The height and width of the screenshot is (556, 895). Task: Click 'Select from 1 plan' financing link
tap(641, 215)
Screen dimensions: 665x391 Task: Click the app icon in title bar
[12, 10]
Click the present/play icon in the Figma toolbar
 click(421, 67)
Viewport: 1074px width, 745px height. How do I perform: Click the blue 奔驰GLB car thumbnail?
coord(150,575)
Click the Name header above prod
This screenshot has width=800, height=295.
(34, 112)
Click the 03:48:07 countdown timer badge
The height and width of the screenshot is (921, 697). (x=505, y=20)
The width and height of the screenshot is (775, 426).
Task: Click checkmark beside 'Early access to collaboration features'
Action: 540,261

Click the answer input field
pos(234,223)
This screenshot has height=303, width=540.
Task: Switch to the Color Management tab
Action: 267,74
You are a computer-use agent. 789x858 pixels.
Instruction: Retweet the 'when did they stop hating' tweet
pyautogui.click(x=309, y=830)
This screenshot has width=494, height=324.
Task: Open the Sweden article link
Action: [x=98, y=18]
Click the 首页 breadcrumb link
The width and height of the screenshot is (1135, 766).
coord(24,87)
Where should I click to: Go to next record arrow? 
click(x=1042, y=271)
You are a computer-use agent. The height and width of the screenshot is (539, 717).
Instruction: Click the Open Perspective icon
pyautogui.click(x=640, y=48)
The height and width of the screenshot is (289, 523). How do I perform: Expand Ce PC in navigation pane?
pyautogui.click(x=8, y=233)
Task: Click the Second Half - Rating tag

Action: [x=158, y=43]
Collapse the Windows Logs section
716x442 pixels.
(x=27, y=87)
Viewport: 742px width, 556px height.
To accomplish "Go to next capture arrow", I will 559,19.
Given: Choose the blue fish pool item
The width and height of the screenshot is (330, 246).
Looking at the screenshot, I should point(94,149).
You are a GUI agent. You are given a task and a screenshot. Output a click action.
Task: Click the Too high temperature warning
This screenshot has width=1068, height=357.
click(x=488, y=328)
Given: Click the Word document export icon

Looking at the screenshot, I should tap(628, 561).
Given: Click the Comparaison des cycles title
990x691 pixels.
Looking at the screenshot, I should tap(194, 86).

_ _ _

Tally how many lines in the material above hold the word "computer". Write only that number.

2